TASK GOAL =>
A faithful, complete copy of the entries below is required, with images removed.

______

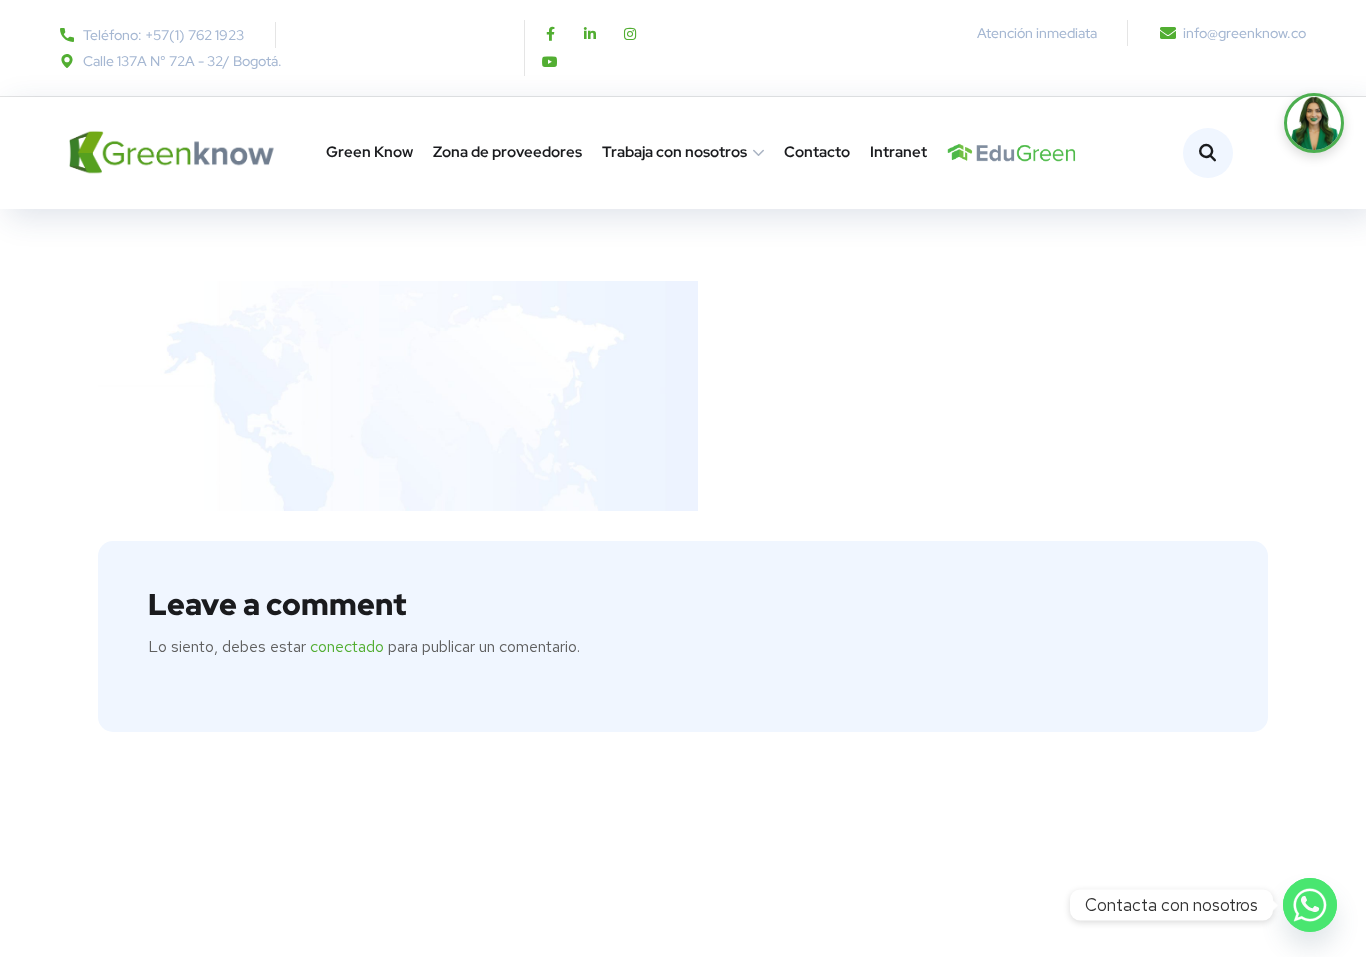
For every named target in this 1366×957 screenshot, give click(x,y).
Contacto (817, 152)
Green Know (369, 152)
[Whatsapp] (1310, 905)
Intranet (898, 152)
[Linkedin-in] (590, 34)
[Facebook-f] (550, 34)
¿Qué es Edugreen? (955, 152)
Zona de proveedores (507, 152)
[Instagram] (630, 34)
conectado (347, 646)
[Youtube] (550, 62)
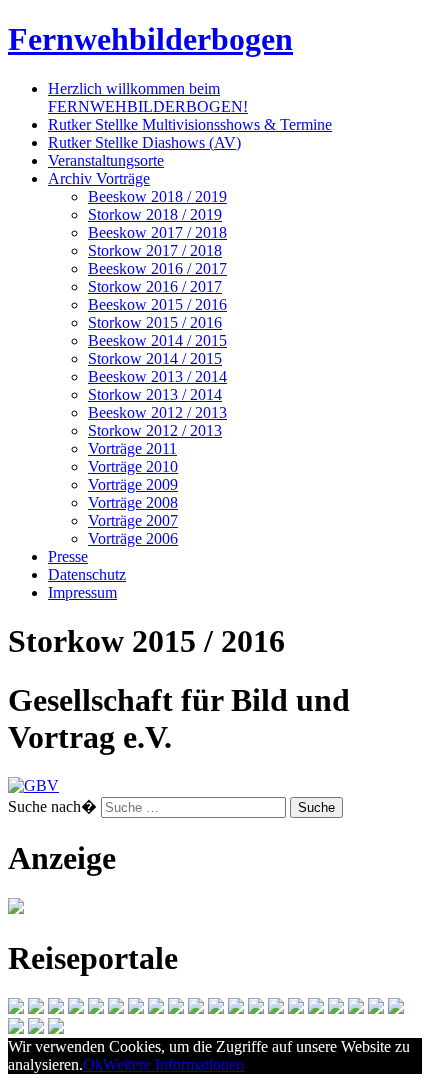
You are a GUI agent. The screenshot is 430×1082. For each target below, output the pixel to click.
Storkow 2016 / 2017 (155, 286)
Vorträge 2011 (132, 448)
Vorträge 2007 (133, 520)
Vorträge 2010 (133, 466)
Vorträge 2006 (133, 538)
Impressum (82, 592)
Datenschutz (87, 574)
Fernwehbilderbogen (150, 39)
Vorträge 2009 (133, 484)
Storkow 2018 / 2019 (155, 214)
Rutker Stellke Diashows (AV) (144, 142)
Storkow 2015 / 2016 (155, 322)
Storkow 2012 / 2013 (155, 430)
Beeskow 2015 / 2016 (157, 304)
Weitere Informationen (173, 1064)
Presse (68, 556)
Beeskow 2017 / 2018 (157, 232)
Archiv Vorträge (99, 178)
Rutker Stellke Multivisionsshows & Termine (190, 124)
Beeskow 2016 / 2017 (157, 268)
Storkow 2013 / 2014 (155, 394)
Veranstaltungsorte (106, 160)
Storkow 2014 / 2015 (155, 358)
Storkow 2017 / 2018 (155, 250)
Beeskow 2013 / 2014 (157, 376)
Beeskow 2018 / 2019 (157, 196)
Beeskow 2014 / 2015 (157, 340)
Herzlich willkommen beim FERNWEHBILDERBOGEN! (148, 97)
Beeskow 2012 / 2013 (157, 412)
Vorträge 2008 (133, 502)
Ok (93, 1064)
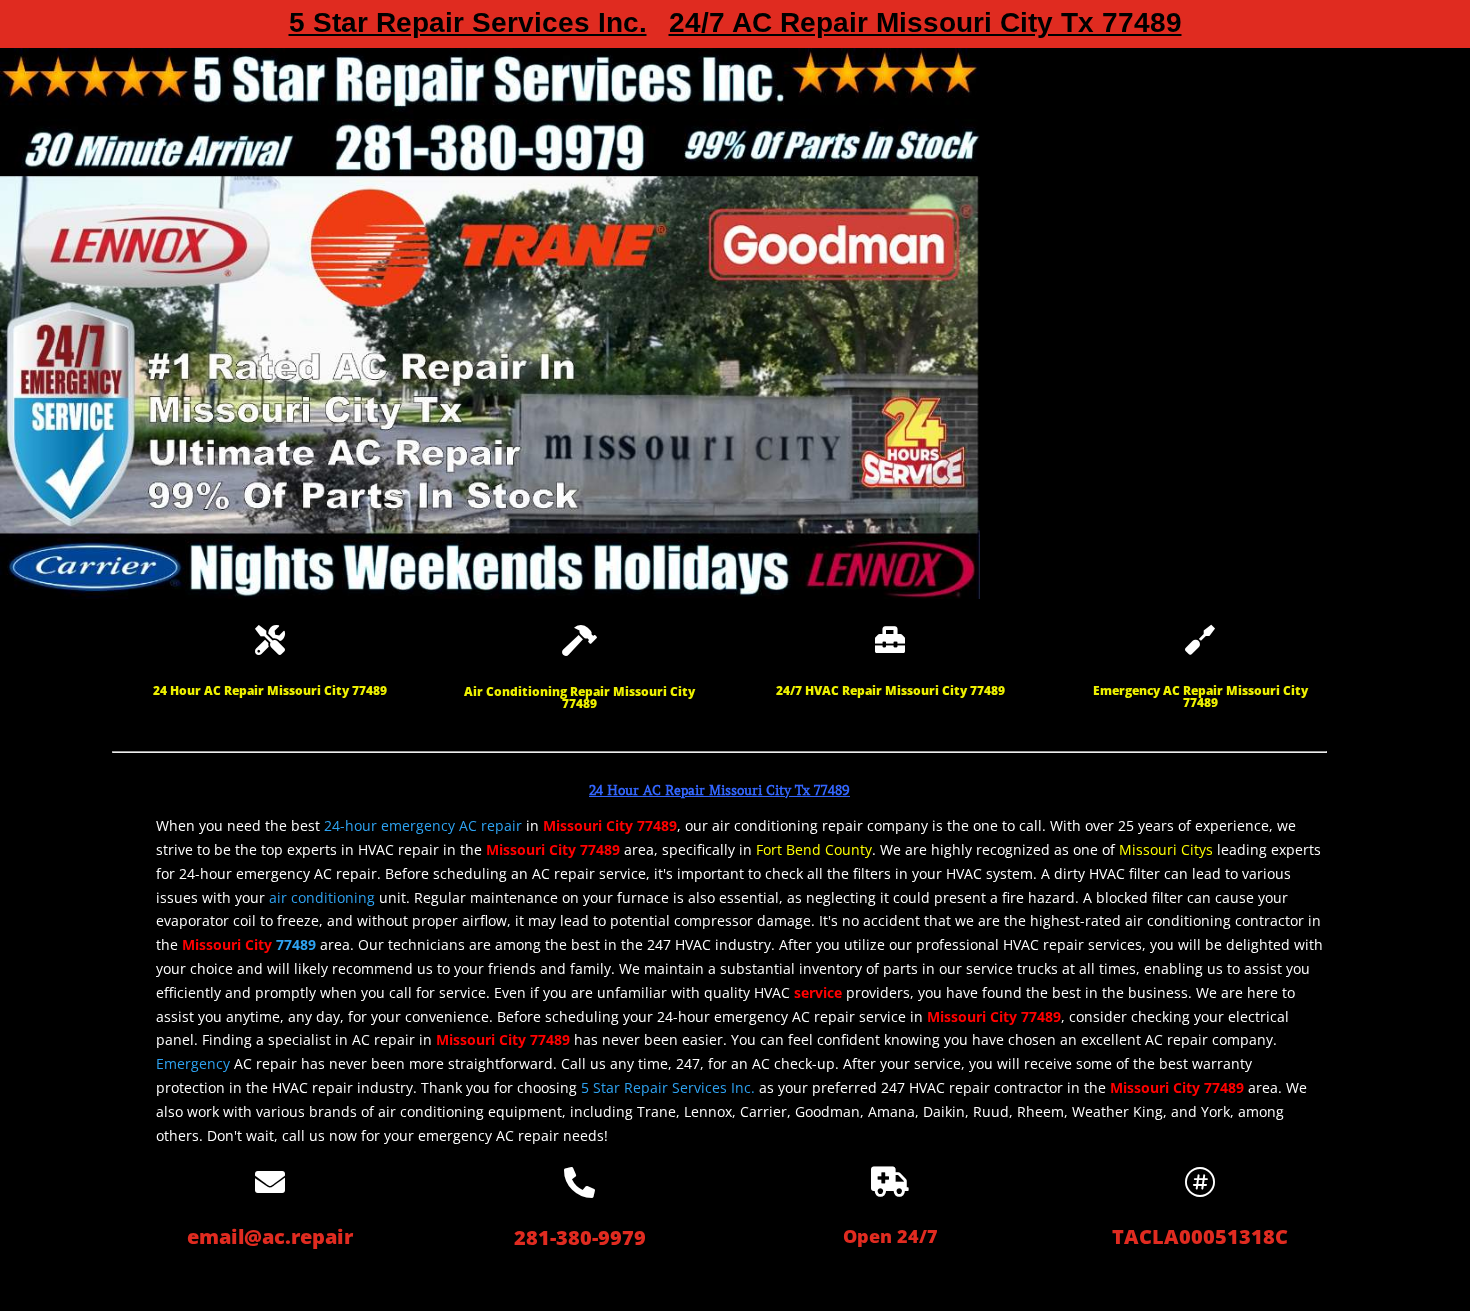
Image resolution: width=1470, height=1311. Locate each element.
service (818, 992)
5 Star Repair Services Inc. (468, 27)
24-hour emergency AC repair (423, 825)
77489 (296, 944)
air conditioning (322, 897)
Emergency (193, 1063)
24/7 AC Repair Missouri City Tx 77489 (925, 27)
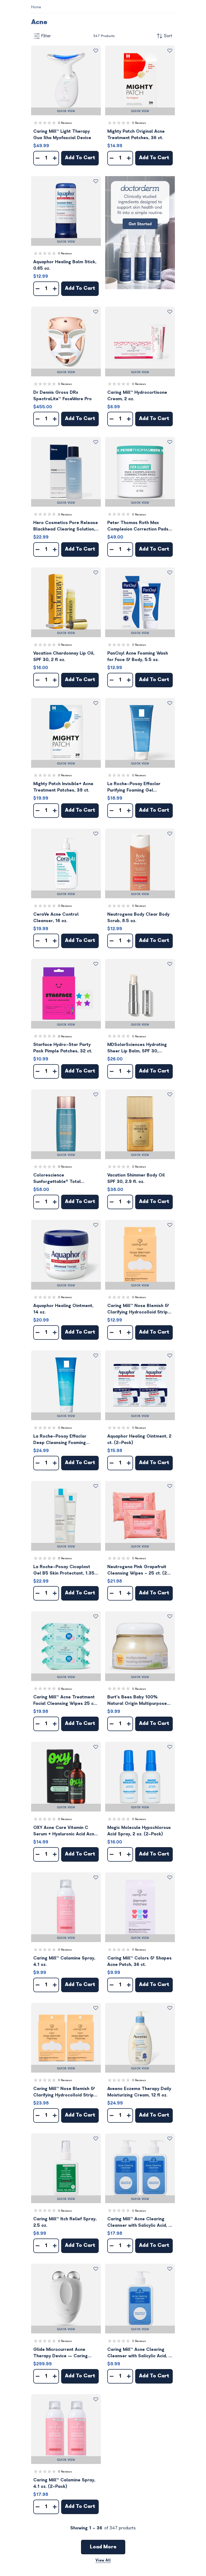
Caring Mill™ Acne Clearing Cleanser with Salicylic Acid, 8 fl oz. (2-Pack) (139, 2223)
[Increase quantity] (54, 158)
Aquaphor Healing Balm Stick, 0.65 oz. (64, 265)
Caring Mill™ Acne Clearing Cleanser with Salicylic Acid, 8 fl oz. (139, 2353)
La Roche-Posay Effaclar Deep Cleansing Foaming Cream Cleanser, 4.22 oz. (60, 1440)
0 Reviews (65, 123)
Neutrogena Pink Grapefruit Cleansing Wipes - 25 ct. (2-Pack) (138, 1570)
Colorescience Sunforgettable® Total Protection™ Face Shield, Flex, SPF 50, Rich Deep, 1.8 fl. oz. (64, 1179)
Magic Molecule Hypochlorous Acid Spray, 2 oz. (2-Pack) (139, 1830)
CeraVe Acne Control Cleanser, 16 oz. (56, 917)
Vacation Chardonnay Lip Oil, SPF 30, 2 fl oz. (63, 656)
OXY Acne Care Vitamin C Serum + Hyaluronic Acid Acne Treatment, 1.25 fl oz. (65, 1831)
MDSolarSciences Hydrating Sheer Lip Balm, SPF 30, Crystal (137, 1048)
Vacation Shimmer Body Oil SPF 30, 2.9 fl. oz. (136, 1178)
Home (36, 7)
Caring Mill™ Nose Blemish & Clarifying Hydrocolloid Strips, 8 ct (139, 1309)
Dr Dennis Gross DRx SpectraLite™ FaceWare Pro (62, 395)
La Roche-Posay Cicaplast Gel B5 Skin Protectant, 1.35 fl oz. (66, 1570)
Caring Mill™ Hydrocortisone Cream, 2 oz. (137, 395)
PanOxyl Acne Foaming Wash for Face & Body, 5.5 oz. (137, 656)
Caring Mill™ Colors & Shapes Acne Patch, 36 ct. (139, 1961)
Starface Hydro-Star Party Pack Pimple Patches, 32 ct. (62, 1047)
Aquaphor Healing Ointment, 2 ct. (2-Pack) (139, 1439)
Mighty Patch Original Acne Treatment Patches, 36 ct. (136, 134)
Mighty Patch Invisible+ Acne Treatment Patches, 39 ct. (63, 787)
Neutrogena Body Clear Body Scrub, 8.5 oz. (138, 917)
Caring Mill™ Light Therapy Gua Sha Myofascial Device (62, 134)
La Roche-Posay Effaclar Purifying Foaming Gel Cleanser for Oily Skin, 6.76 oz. (136, 787)
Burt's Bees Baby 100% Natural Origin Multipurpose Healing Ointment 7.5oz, (137, 1701)
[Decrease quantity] (37, 158)
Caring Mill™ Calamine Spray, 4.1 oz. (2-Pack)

______

RESPONSE TO THE TASK =>
For every named target in this 1366×957 screenshot, give click(x,y).
Contacto (817, 152)
Green Know (369, 152)
[Whatsapp] (1310, 905)
Intranet (898, 152)
[Linkedin-in] (590, 34)
[Facebook-f] (550, 34)
¿Qué es Edugreen? (955, 152)
Zona de proveedores (507, 152)
[Instagram] (630, 34)
conectado (347, 646)
[Youtube] (550, 62)
You are a GUI agent. The screenshot is 430×1082. For each target below, output the pixel to click.
Storkow 2016 / 2017 (155, 286)
Vorträge 2011 (132, 448)
Vorträge 2007 (133, 520)
Vorträge 2010 (133, 466)
Vorträge 2006 (133, 538)
Impressum (82, 592)
Datenschutz (87, 574)
Fernwehbilderbogen (150, 39)
Vorträge 2009 (133, 484)
Storkow 2018 / 2019 (155, 214)
Rutker Stellke Diashows (AV) (144, 142)
Storkow 2015 / 2016 (155, 322)
Storkow 2012 / 2013 (155, 430)
Beeskow 2015 / 2016 (157, 304)
Weitere Informationen (173, 1064)
Presse (68, 556)
Beeskow 2017 / 2018 (157, 232)
Archiv Vorträge (99, 178)
Rutker Stellke Multivisionsshows & Termine (190, 124)
Beeskow 2016 / 2017 (157, 268)
Storkow 2013 / 2014 (155, 394)
Veranstaltungsorte (106, 160)
Storkow 2014 / 2015 (155, 358)
Storkow 2017 / 2018 (155, 250)
Beeskow 2013 / 2014 (157, 376)
Beeskow 2018 / 2019 (157, 196)
Beeskow 2014 / 2015 (157, 340)
Herzlich willkommen beim FERNWEHBILDERBOGEN! (148, 97)
Beeskow 2012 / 2013 (157, 412)
Vorträge 2008 (133, 502)
Ok (93, 1064)
Image resolution: width=1470, height=1311. Locate each element.
service (818, 992)
5 Star Repair Services Inc. (468, 27)
24-hour emergency AC repair (423, 825)
77489 (296, 944)
air conditioning (322, 897)
Emergency (193, 1063)
24/7 AC Repair Missouri City Tx 77489 (925, 27)
Caring Mill™ Acne Clearing Cleanser with Salicylic Acid, 8 fl oz. (2-Pack) (139, 2223)
[Increase quantity] (54, 158)
Aquaphor Healing Balm Stick, 0.65 oz. (64, 265)
Caring Mill™ Acne Clearing Cleanser with Salicylic Acid, 8 fl oz. (139, 2353)
La Roche-Posay Effaclar Deep Cleansing Foaming Cream Cleanser, 4.22 oz. (60, 1440)
0 Reviews (65, 123)
Neutrogena Pink Grapefruit Cleansing Wipes - 25 ct. (2-Pack) (138, 1570)
Colorescience Sunforgettable® Total Protection™ Face Shield, Flex, SPF 50, Rich Deep, 1.8 fl. oz. (64, 1179)
Magic Molecule Hypochlorous Acid Spray, 2 oz. (2-Pack) (139, 1830)
CeraVe Acne Control Cleanser, 16 oz. (56, 917)
Vacation Chardonnay Lip Oil, SPF 30, 2 fl oz. (63, 656)
OXY Acne Care Vitamin C Serum + Hyaluronic Acid Acne Treatment, 1.25 fl oz. (65, 1831)
MDSolarSciences Hydrating Sheer Lip Balm, SPF 30, Crystal (137, 1048)
Vacation Shimmer Body Oil SPF 30, 2.9 fl. oz. (136, 1178)
Home (36, 7)
Caring Mill™ Nose Blemish & Clarifying Hydrocolloid Strips, 8 ct (139, 1309)
Dr Dennis Gross DRx SpectraLite™ FaceWare Pro (62, 395)
La Roche-Posay Cicaplast Gel B5 Skin Protectant, 1.35 fl oz. (66, 1570)
Caring Mill™ Hydrocortisone Cream, 2 oz. (137, 395)
PanOxyl Acne Foaming Wash for Face & Body, 5.5 oz. (137, 656)
Caring Mill™ Colors & Shapes Acne Patch, 36 ct. (139, 1961)
Starface Hydro-Star Party Pack Pimple Patches, 32 ct. (62, 1047)
Aquaphor Healing Ointment, 2 ct. (2-Pack) (139, 1439)
Mighty Patch Original Acne Treatment Patches, 36 ct. (136, 134)
Mighty Patch Invisible+ Acne Treatment Patches, 39 ct. (63, 787)
Neutrogena Body Clear Body Scrub, 8.5 oz. (138, 917)
Caring Mill™ Light Therapy Gua Sha Myofascial Device (62, 134)
La Roche-Posay Effaclar Purifying Foaming Gel Cleanser for Oily Skin, 6.76 oz. (136, 787)
Burt's Bees Baby 100% Natural Origin Multipurpose Healing Ointment 7.5oz, (137, 1701)
[Decrease quantity] (37, 158)
Caring Mill™ Calamine Spray, 4.1 oz. (2-Pack)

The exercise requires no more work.